-------- Provided entries

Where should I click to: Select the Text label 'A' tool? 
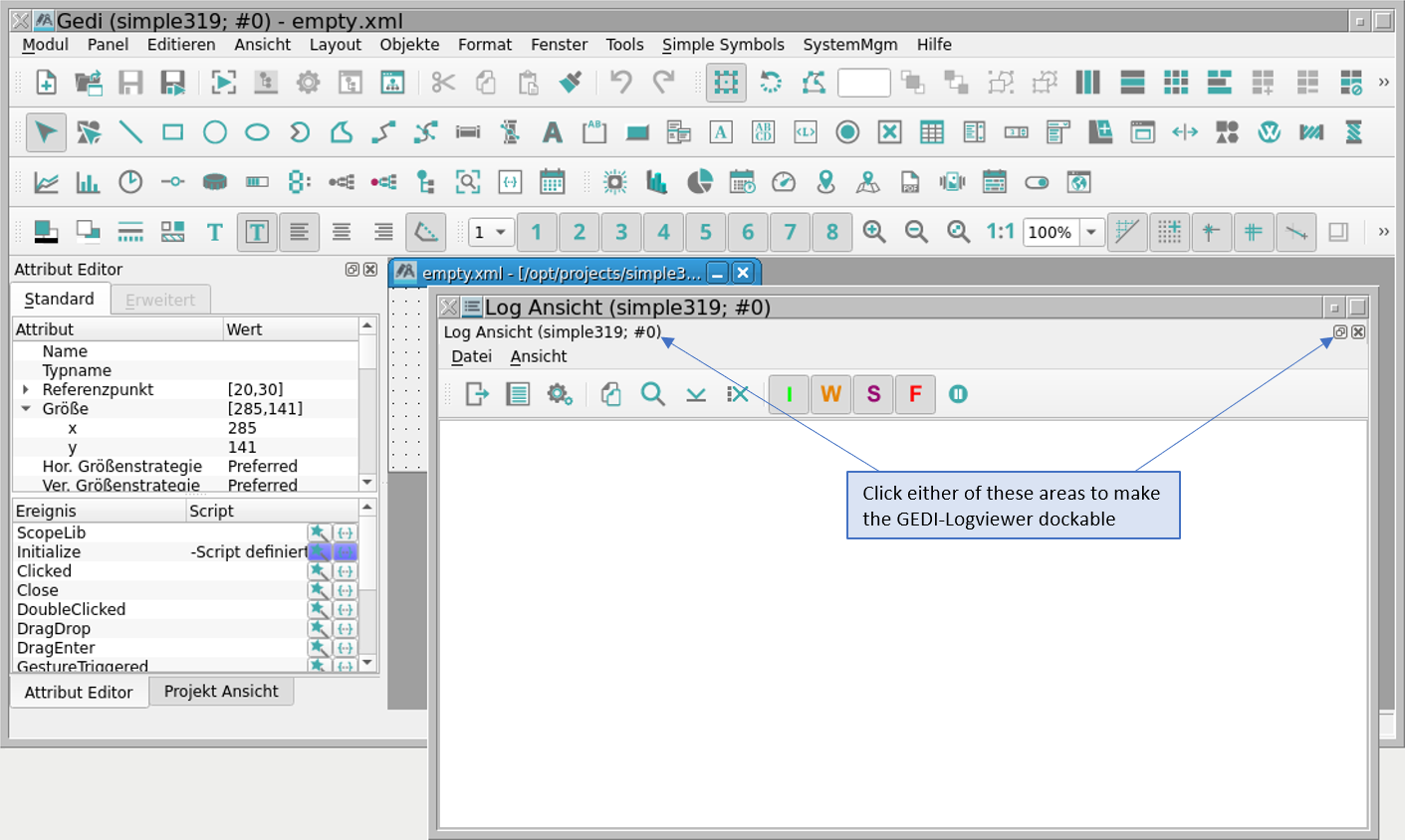click(x=552, y=132)
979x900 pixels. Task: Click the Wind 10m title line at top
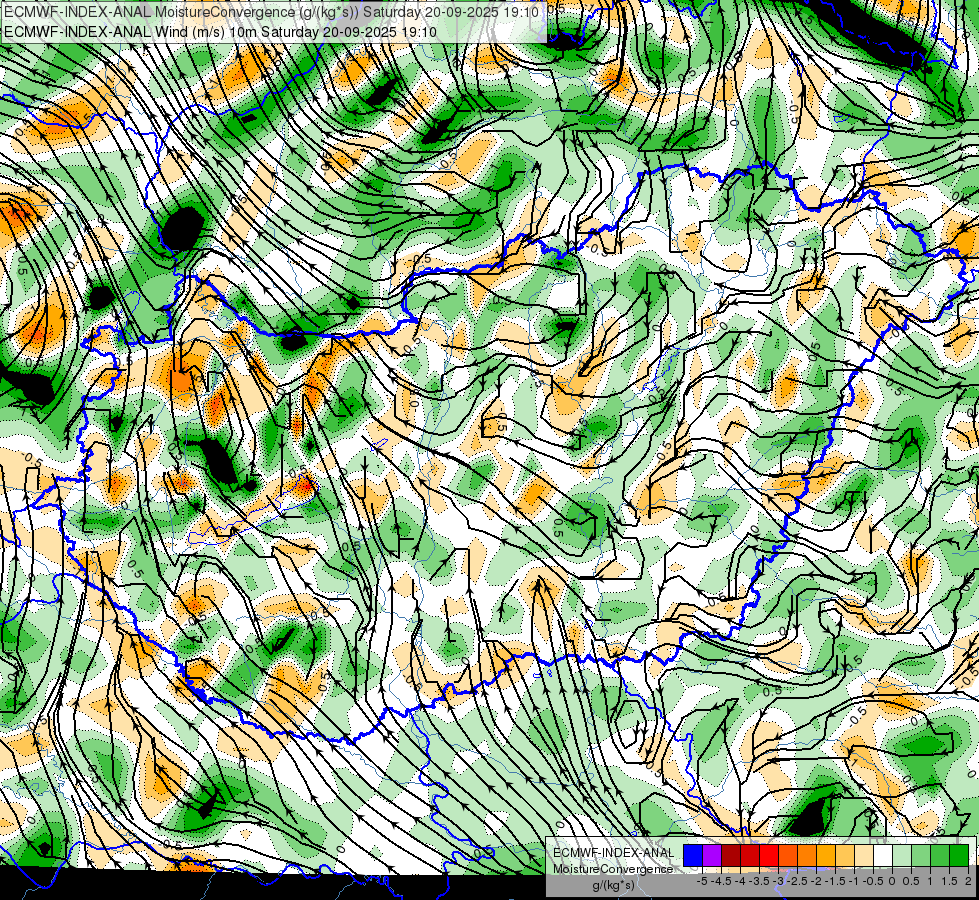(x=220, y=31)
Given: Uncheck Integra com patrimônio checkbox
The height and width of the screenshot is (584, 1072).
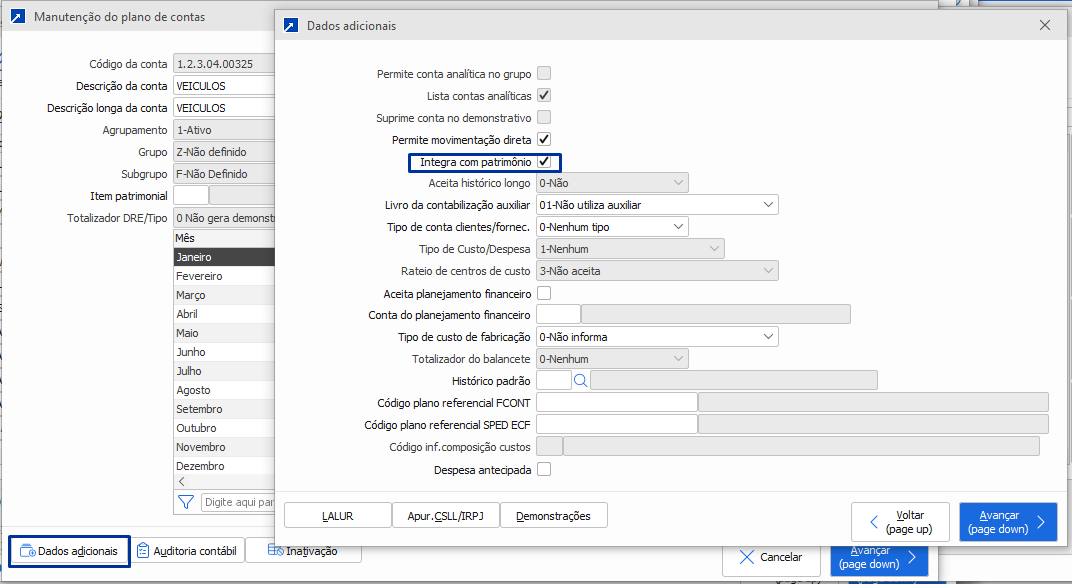Looking at the screenshot, I should click(544, 162).
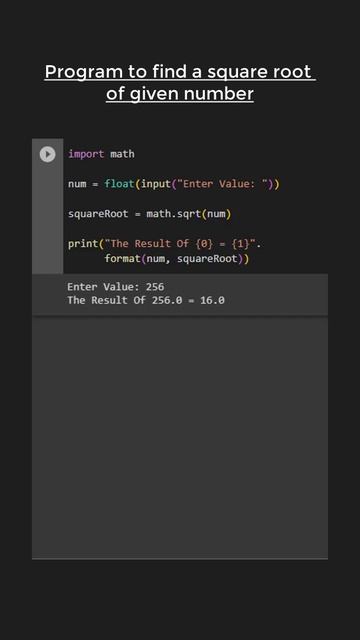Click the print statement line
The image size is (360, 640).
point(164,244)

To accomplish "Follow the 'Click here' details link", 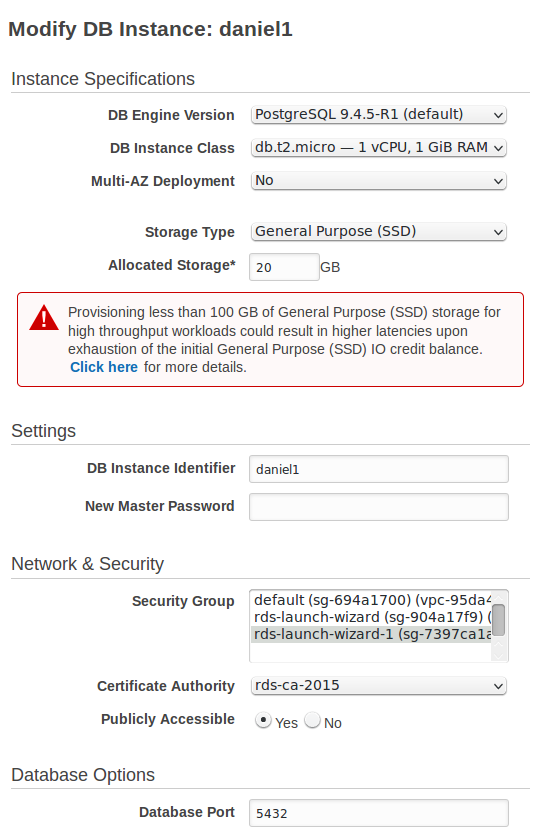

----------------

** Aim **
Copy every row above word for word, leaving out the pictures.

** Solution for this task **
Where should I click to: Select the Text label 'A' tool? 
click(x=552, y=132)
979x900 pixels. Task: Click the Wind 10m title line at top
(x=220, y=31)
Given: Uncheck Integra com patrimônio checkbox
The height and width of the screenshot is (584, 1072).
Looking at the screenshot, I should click(544, 162).
Click the print statement line
The image size is (360, 640).
point(164,244)

To accomplish "Follow the 'Click here' details link", 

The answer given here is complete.